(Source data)

----

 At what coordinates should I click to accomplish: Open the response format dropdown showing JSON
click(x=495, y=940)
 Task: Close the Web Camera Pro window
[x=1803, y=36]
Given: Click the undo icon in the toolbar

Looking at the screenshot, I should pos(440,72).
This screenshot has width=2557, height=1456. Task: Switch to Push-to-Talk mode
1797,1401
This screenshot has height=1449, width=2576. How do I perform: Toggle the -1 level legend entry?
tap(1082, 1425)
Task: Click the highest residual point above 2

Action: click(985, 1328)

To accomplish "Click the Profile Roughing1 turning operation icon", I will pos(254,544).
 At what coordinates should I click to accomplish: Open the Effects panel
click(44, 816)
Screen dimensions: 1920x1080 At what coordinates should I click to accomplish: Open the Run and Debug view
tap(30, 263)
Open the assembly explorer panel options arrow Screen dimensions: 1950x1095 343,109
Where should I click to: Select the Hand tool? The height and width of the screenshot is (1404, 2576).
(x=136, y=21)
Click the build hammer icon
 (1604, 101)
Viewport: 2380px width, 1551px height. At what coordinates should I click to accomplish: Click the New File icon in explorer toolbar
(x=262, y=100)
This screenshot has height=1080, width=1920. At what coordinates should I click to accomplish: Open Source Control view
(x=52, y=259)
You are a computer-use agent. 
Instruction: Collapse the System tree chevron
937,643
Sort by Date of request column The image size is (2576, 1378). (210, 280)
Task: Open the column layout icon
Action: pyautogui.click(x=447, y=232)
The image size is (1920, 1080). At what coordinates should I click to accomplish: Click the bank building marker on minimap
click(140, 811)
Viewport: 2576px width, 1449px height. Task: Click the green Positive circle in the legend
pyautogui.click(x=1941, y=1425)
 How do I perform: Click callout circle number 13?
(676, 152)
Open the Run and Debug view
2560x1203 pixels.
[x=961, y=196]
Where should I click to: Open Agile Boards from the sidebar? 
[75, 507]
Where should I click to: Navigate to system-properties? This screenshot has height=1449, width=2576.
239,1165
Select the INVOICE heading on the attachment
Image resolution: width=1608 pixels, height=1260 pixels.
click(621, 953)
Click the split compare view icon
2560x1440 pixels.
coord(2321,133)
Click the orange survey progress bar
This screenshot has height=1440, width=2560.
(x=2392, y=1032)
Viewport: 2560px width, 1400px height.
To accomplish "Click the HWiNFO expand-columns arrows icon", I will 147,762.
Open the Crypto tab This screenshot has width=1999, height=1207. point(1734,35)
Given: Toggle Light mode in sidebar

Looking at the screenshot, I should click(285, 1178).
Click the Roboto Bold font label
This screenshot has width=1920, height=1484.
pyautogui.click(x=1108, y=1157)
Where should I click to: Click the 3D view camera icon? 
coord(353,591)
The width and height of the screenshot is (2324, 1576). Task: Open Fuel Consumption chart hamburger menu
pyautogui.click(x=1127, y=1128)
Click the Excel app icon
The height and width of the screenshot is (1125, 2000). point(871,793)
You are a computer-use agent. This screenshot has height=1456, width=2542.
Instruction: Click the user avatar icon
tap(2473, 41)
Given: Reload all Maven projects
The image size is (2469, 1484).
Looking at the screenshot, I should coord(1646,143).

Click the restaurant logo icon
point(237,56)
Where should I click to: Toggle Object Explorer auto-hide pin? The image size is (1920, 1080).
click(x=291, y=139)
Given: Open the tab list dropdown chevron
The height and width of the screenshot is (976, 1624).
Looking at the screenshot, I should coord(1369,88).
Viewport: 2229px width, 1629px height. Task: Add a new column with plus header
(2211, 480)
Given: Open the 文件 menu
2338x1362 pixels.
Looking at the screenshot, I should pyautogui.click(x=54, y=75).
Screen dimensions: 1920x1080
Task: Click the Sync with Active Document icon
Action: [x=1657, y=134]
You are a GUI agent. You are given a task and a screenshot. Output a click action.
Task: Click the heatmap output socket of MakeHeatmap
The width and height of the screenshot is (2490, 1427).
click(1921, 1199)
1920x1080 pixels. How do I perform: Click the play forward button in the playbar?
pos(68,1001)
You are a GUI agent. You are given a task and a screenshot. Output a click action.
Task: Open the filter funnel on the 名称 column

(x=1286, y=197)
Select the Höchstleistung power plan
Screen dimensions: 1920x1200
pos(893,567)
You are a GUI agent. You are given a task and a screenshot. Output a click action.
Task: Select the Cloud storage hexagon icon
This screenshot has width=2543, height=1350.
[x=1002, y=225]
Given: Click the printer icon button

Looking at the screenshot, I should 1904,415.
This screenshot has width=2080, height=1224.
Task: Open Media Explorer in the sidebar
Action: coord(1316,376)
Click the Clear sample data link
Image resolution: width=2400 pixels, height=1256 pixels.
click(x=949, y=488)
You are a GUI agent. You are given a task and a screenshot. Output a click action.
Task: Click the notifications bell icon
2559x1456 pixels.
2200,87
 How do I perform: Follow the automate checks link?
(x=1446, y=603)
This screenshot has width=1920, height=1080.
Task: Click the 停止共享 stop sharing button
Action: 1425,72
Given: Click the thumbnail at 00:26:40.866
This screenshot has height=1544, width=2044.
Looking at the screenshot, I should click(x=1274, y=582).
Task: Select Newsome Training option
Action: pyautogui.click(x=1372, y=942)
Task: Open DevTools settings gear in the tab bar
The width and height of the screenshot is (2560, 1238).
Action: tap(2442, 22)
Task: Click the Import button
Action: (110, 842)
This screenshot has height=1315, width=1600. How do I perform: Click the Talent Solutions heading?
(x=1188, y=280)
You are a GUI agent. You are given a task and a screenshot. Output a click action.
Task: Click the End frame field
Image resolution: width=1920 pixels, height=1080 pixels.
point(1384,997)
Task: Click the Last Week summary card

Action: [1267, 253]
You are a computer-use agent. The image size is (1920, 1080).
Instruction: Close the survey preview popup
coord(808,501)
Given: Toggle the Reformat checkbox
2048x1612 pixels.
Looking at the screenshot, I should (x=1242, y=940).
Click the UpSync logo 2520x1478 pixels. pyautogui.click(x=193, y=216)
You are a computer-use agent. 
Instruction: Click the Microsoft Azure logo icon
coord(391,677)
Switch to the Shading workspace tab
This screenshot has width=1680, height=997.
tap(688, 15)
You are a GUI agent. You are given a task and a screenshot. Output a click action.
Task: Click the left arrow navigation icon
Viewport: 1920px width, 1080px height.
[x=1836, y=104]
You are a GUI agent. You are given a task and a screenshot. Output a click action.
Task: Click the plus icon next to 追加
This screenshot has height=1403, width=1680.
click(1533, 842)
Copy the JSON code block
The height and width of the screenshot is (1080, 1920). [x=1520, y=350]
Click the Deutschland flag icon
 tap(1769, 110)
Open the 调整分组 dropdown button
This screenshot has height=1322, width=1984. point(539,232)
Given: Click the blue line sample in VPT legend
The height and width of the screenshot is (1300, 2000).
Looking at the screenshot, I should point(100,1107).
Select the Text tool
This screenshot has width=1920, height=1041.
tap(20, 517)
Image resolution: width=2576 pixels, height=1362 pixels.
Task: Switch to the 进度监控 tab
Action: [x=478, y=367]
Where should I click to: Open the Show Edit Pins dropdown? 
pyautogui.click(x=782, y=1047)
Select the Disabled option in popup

----

▶ WORK TASK
When copying the data above, keep every line exactly as written.

▶ RESPONSE AREA
 At what coordinates should I click to accomplish: Open the response format dropdown showing JSON
click(x=495, y=940)
 Task: Close the Web Camera Pro window
[x=1803, y=36]
Given: Click the undo icon in the toolbar

Looking at the screenshot, I should pos(440,72).
This screenshot has width=2557, height=1456. Task: Switch to Push-to-Talk mode
1797,1401
This screenshot has height=1449, width=2576. How do I perform: Toggle the -1 level legend entry?
tap(1082, 1425)
Task: Click the highest residual point above 2

Action: click(985, 1328)

To accomplish "Click the Profile Roughing1 turning operation icon", I will pos(254,544).
 At what coordinates should I click to accomplish: Open the Effects panel
click(44, 816)
Screen dimensions: 1920x1080 At what coordinates should I click to accomplish: Open the Run and Debug view
tap(30, 263)
Open the assembly explorer panel options arrow Screen dimensions: 1950x1095 343,109
Where should I click to: Select the Hand tool? The height and width of the screenshot is (1404, 2576).
(x=136, y=21)
Click the build hammer icon
 (1604, 101)
Viewport: 2380px width, 1551px height. At what coordinates should I click to accomplish: Click the New File icon in explorer toolbar
(x=262, y=100)
This screenshot has height=1080, width=1920. At what coordinates should I click to accomplish: Open Source Control view
(x=52, y=259)
You are a computer-use agent. 
Instruction: Collapse the System tree chevron
937,643
Sort by Date of request column The image size is (2576, 1378). (210, 280)
Task: Open the column layout icon
Action: pyautogui.click(x=447, y=232)
The image size is (1920, 1080). At what coordinates should I click to accomplish: Click the bank building marker on minimap
click(140, 811)
Viewport: 2576px width, 1449px height. Task: Click the green Positive circle in the legend
pyautogui.click(x=1941, y=1425)
 How do I perform: Click callout circle number 13?
(676, 152)
Open the Run and Debug view
2560x1203 pixels.
[x=961, y=196]
Where should I click to: Open Agile Boards from the sidebar? 
[75, 507]
Where should I click to: Navigate to system-properties? This screenshot has height=1449, width=2576.
239,1165
Select the INVOICE heading on the attachment
Image resolution: width=1608 pixels, height=1260 pixels.
click(621, 953)
Click the split compare view icon
2560x1440 pixels.
coord(2321,133)
Click the orange survey progress bar
This screenshot has height=1440, width=2560.
(x=2392, y=1032)
Viewport: 2560px width, 1400px height.
To accomplish "Click the HWiNFO expand-columns arrows icon", I will 147,762.
Open the Crypto tab This screenshot has width=1999, height=1207. point(1734,35)
Given: Toggle Light mode in sidebar

Looking at the screenshot, I should click(285, 1178).
Click the Roboto Bold font label
This screenshot has width=1920, height=1484.
pyautogui.click(x=1108, y=1157)
Where should I click to: Click the 3D view camera icon? 
coord(353,591)
The width and height of the screenshot is (2324, 1576). Task: Open Fuel Consumption chart hamburger menu
pyautogui.click(x=1127, y=1128)
Click the Excel app icon
The height and width of the screenshot is (1125, 2000). point(871,793)
You are a computer-use agent. This screenshot has height=1456, width=2542.
Instruction: Click the user avatar icon
tap(2473, 41)
Given: Reload all Maven projects
The image size is (2469, 1484).
Looking at the screenshot, I should coord(1646,143).

Click the restaurant logo icon
point(237,56)
Where should I click to: Toggle Object Explorer auto-hide pin? The image size is (1920, 1080).
click(x=291, y=139)
Given: Open the tab list dropdown chevron
The height and width of the screenshot is (976, 1624).
Looking at the screenshot, I should coord(1369,88).
Viewport: 2229px width, 1629px height. Task: Add a new column with plus header
(2211, 480)
Given: Open the 文件 menu
2338x1362 pixels.
Looking at the screenshot, I should pyautogui.click(x=54, y=75).
Screen dimensions: 1920x1080
Task: Click the Sync with Active Document icon
Action: [x=1657, y=134]
You are a GUI agent. You are given a task and a screenshot. Output a click action.
Task: Click the heatmap output socket of MakeHeatmap
The width and height of the screenshot is (2490, 1427).
click(1921, 1199)
1920x1080 pixels. How do I perform: Click the play forward button in the playbar?
pos(68,1001)
You are a GUI agent. You are given a task and a screenshot. Output a click action.
Task: Open the filter funnel on the 名称 column

(x=1286, y=197)
Select the Höchstleistung power plan
Screen dimensions: 1920x1200
pos(893,567)
You are a GUI agent. You are given a task and a screenshot. Output a click action.
Task: Select the Cloud storage hexagon icon
This screenshot has width=2543, height=1350.
[x=1002, y=225]
Given: Click the printer icon button

Looking at the screenshot, I should 1904,415.
This screenshot has width=2080, height=1224.
Task: Open Media Explorer in the sidebar
Action: coord(1316,376)
Click the Clear sample data link
Image resolution: width=2400 pixels, height=1256 pixels.
click(x=949, y=488)
You are a GUI agent. You are given a task and a screenshot. Output a click action.
Task: Click the notifications bell icon
2559x1456 pixels.
2200,87
 How do I perform: Follow the automate checks link?
(x=1446, y=603)
This screenshot has width=1920, height=1080.
Task: Click the 停止共享 stop sharing button
Action: 1425,72
Given: Click the thumbnail at 00:26:40.866
This screenshot has height=1544, width=2044.
Looking at the screenshot, I should click(x=1274, y=582).
Task: Select Newsome Training option
Action: pyautogui.click(x=1372, y=942)
Task: Open DevTools settings gear in the tab bar
The width and height of the screenshot is (2560, 1238).
Action: tap(2442, 22)
Task: Click the Import button
Action: (110, 842)
This screenshot has height=1315, width=1600. How do I perform: Click the Talent Solutions heading?
(x=1188, y=280)
You are a GUI agent. You are given a task and a screenshot. Output a click action.
Task: Click the End frame field
Image resolution: width=1920 pixels, height=1080 pixels.
point(1384,997)
Task: Click the Last Week summary card

Action: [1267, 253]
You are a computer-use agent. The image size is (1920, 1080).
Instruction: Close the survey preview popup
coord(808,501)
Given: Toggle the Reformat checkbox
2048x1612 pixels.
Looking at the screenshot, I should (x=1242, y=940).
Click the UpSync logo 2520x1478 pixels. pyautogui.click(x=193, y=216)
You are a computer-use agent. 
Instruction: Click the Microsoft Azure logo icon
coord(391,677)
Switch to the Shading workspace tab
This screenshot has width=1680, height=997.
tap(688, 15)
You are a GUI agent. You are given a task and a screenshot. Output a click action.
Task: Click the left arrow navigation icon
Viewport: 1920px width, 1080px height.
[x=1836, y=104]
You are a GUI agent. You are given a task and a screenshot. Output a click action.
Task: Click the plus icon next to 追加
This screenshot has height=1403, width=1680.
click(1533, 842)
Copy the JSON code block
The height and width of the screenshot is (1080, 1920). [x=1520, y=350]
Click the Deutschland flag icon
 tap(1769, 110)
Open the 调整分组 dropdown button
This screenshot has height=1322, width=1984. point(539,232)
Given: Click the blue line sample in VPT legend
The height and width of the screenshot is (1300, 2000).
Looking at the screenshot, I should point(100,1107).
Select the Text tool
This screenshot has width=1920, height=1041.
tap(20, 517)
Image resolution: width=2576 pixels, height=1362 pixels.
Task: Switch to the 进度监控 tab
Action: [x=478, y=367]
Where should I click to: Open the Show Edit Pins dropdown? 
pyautogui.click(x=782, y=1047)
Select the Disabled option in popup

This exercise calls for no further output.